I believe management of the clinical situation in most private dental school is quite messy - there's no good way to go about it in comparison to state schools that get funding from the states allowing them an overabundance of patients, chairs, and staff.
So yes, at BU, there's a problem with scheduling patients. It's not unusual to book ghost appointments and offer them to your patients afterward. It's standard practice to wake up at 5 am to wait in line in order to be the first to book appointments on certain day of the week. It's also a pain to get stuff signed off, get the right patients for fixed, remo, whatever, and everything in between. However, people learn to play with the system, and 60%? made it out this year on time with the remaining scheduled to graduate/signed out 4 months later. At times, when a student have the perfect patient for a graded exercise but the patient can't pay for the procedure ~ ... ie patient should crown the tooth, but can only afford amalgam. Well, you need a couple more crowns to graduate, what are you going to do?

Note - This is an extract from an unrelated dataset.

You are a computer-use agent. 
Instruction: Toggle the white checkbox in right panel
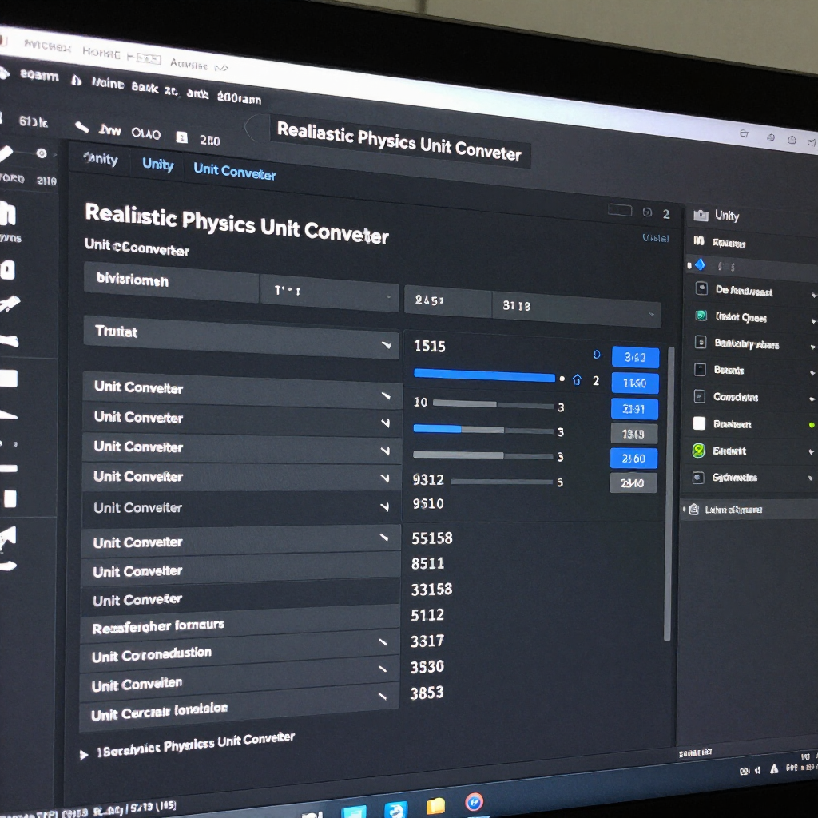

As for poor clinical exposure... if they meant we don't get to do enough procedures because all the hard stuff get referred out to other floors ~ then yes. But we rotate through all the specialty so I don't see the big deal.
Terrible classes? They're ADA approved curriculum. I will say that great professors far outnumber bad professors. In fact, the professors are the best thing that we have at BU. Most of the didactic lecturers at BU are great, and I think ALL preclinc didactic professors are wonderful. Let me run through the 2nd year schedule for you ~
Monday: Endo - Dr. Jiang ~ although her English isn't superb, she knows what she is talking about and she never abandons a student in pre-clin lab who needs her help.
Tuesday: Operative - Dr. McManama ~ the best lecturer by far. I don't know how he does it, but I almost always stayed awake for his lectures and take excellent notes. He teaches CE classes occasionally in Yankee Dental.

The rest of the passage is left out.